---------- EXCERPTED DATA ----------

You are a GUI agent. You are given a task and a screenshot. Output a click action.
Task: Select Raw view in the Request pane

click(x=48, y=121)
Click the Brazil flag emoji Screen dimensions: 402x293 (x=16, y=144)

----------
---------- EXCERPTED DATA ----------

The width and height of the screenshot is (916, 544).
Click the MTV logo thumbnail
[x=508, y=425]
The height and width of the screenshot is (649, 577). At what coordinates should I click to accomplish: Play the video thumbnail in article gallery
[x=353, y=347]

----------
---------- EXCERPTED DATA ----------

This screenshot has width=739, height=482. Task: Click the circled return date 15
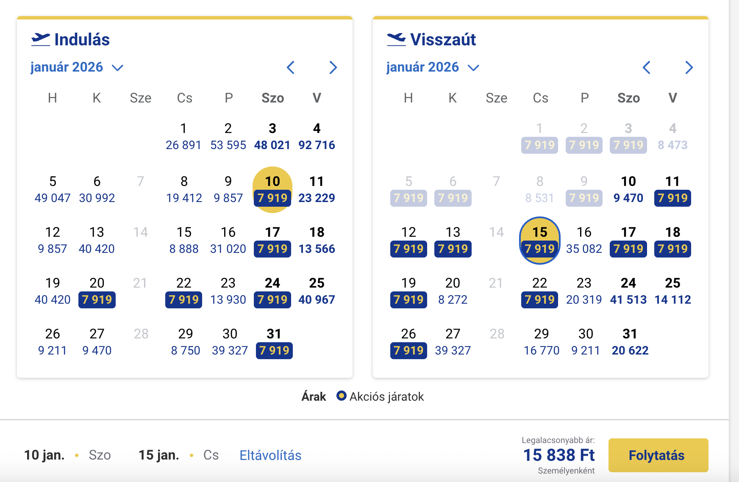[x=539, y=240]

----------

Using the records above, set down exactly the lines from the one with "Task: Select Raw view in the Request pane" through the one with "Click the Brazil", inclusive, and nothing more.

Task: Select Raw view in the Request pane

click(x=48, y=121)
Click the Brazil flag emoji Screen dimensions: 402x293 (x=16, y=144)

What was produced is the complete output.